Pushing through the symptoms isn't good, and it's not easy. That kind of stress on the body can lead to other serious diseases like cancer and heart disease.
FOX4's Shannon O'Brien suffers from Hashimoto's thyroiditis, and she's been taking FOX4 viewers along on her journey to fight back against the autoimmune disease.
Her doctor, Jane Murray, ran a batter of tests, and O'Brien is sharing the results. From what she found out, she's luck she started dealing with her disease when she did.
The two hours of testing took O'Brien down a long, windy and bumpy road as Murray, a metro doctor specializing in functional medicine, took a look inside her body and inside her disease.
Although O'Brien is on medication, her Hashimoto's thyroiditis is raging.
Murray's tests found that O'Brien's thyroid globulen antibodies, which are supposed to be one or less, were more than a thousand.
"A thousand is the most the lab can measure so you are beyond that," Murray said.
O'Brien's thyroid is under a massive attack by her immune system, which is trying to kill her thyroid. A big reason is O'Brien's main pillar of health: her stomach, which is crumbling from bad bacteria living there.
"Importantly for you, or anyone with an autoimmune disease -- there is a gigantic connection between the gut imbalance and the immune system not getting the right messages," Murray said.

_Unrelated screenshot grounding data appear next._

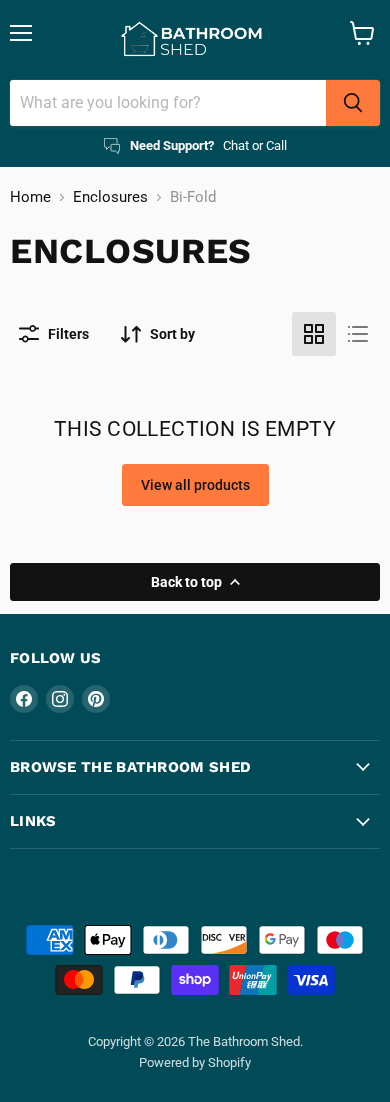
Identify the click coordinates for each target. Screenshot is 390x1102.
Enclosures (110, 197)
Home (30, 197)
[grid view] (314, 334)
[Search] (353, 103)
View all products (195, 485)
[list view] (358, 334)
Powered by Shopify (195, 1062)
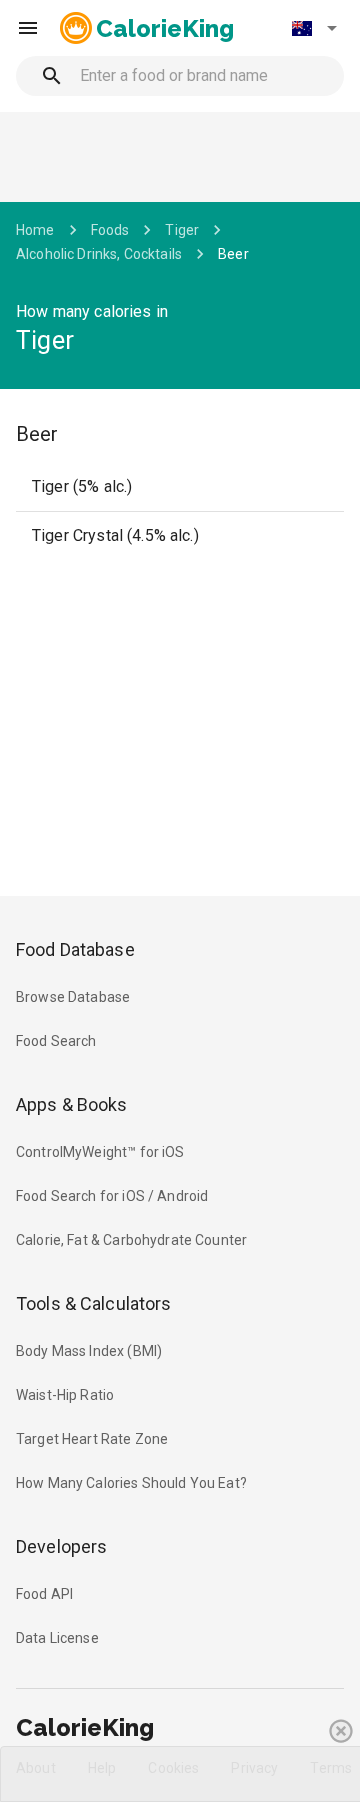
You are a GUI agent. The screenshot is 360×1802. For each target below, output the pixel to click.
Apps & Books (72, 1104)
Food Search (56, 1041)
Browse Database (73, 997)
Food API (44, 1594)
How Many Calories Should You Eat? (131, 1483)
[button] (314, 28)
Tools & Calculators (94, 1303)
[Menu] (28, 28)
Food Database (75, 949)
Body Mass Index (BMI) (89, 1351)
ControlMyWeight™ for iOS (100, 1152)
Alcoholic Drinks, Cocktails (99, 254)
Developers (61, 1546)
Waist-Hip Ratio (65, 1395)
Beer (233, 254)
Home (35, 230)
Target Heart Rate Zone (92, 1439)
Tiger (182, 230)
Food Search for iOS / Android (112, 1196)
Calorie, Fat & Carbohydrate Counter (131, 1240)
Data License (57, 1638)
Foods (110, 230)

That wasn't a huge surprise, but when Murray looked further under the hood: "I was surprised at how many things were out of whack," she said.
Blood, urine and other tests show O'Brien also has inflammation, metabolic issues, hormone imbalances, adrenal fatigue and nutritional deficiencies, among other things.

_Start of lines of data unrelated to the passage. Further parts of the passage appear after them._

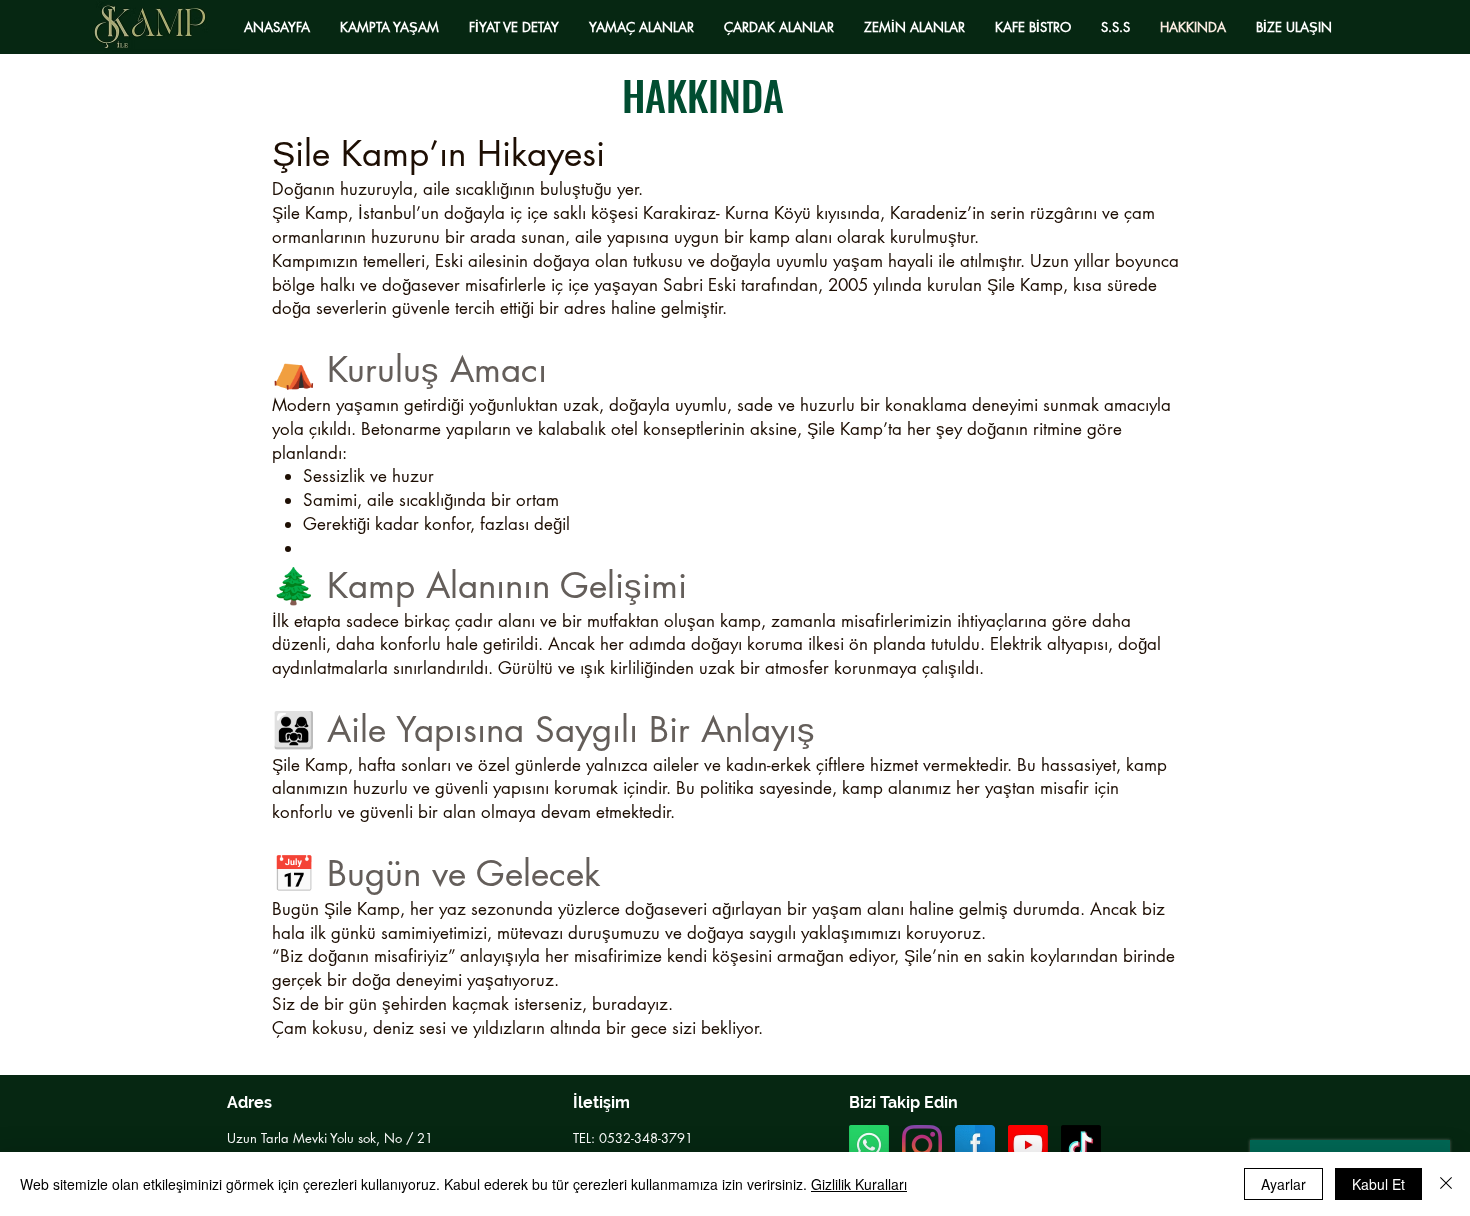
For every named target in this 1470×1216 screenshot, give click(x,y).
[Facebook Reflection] (975, 1145)
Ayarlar (1283, 1184)
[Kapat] (1446, 1184)
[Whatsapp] (869, 1145)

"Here comes the biggie: Your vitamin D level should be 50-70. It is 12," Murray said. "That is seriously, seriously low."

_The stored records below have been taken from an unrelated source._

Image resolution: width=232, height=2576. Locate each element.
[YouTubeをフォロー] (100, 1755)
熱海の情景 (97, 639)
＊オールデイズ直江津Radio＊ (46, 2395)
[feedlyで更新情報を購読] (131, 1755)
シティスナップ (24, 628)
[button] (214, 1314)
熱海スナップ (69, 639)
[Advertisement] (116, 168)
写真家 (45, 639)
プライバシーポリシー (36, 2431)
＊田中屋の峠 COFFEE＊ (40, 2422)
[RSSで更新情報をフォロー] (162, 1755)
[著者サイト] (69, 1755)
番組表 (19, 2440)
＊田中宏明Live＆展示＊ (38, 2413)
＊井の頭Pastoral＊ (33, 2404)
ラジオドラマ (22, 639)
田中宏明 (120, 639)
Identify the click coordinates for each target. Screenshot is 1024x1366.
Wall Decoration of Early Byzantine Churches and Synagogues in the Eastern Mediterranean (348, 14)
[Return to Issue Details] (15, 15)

A lot of people suffer from vitamin D deficiencies, which cascade to affect many other body functions.
"I had stomach pain, severe fatigue, and I had dry skin. I was pale. I could barely get up out of bed," said Tricia Collins, who suffers from Chron's disease.
Collins has had her own frightening doctor's appointments when her health began to deteriorate her freshman year of college.
"So I actually went to six different specialists, and they all diagnosed me with anorexia nervosa when I was 18," she said. "There was no convincing them otherwise."
As her health continued to deteriorate, Collins lost 30 pounds in two months and was dangerously dehydrated, suffering from malnutrition.
"My parents took me to the ER and demanded that we get some answers and do some other testing," she said. "So it was during a colonoscopy they found, clearly diagnosed me with Chron's disease."
Chron's disease is when the immune system attacks the digestive tract.
"I had it everywhere," Collins said. "I had ulcers that were forming because I had gone for such a long period of time, probably a year, without getting help or knowing what was going on in my body. So everything that I ate was not being digested."
To get her disease under control, Collins took medication for years. Although she said it helped her heal, she did suffer some side effects.
"And I thought there has to be something else I can do," she said.
A Paleo diet -- based on vegetables, nuts, seeds, quality fats and meat -- was her something else.
"Junk food, fast food, processed food out of my diet and I thought, 'Well, if anything, maybe I will lose a few pounds, and I will feel a little bit better.' But what I discovered in that three weeks is that I started to have a ton more energy. I was sleeping better. I wasn't fatigued, and I thought, 'OK, there has to be something to this."
That experiment turned into a lifestyle.
"The longer you do it, the easier it gets, and it is not such a burden," Collins said.
She turned that lifestyle change into a career as a nutrition coach and Pilates teacher. She's now controlling her disease and is completely off medication.
"You can do it," Collins told O'Brien.
O'Brien has already changed her diet to clean eating: no gluten, dairy, sugar, soy or eggs. Murray suggests a regimen of supplements, including probiotics, vitamin C and fish oil, among other things, to fix some of the other problems going on inside O'Brien's body. There's also exercise and mediation to reduce stress, which is one of the key components to disease.
"I think what is going to happen is when you do feel better and these things get straightened out and you have more energy, your life will be just less difficult," Murray said. "Everything you do now, you will do without it being a struggle -- and you probably don`t even know it is a struggle right now. You are just used to it, but you are going to get up and go, 'Hey, I just feel good.'"
O'Brien has been on this journey for just three months and has already experienced some positive changes. She's having blood taken again in a few weeks for a follow-up to see if the changes she's making are helping her body heal.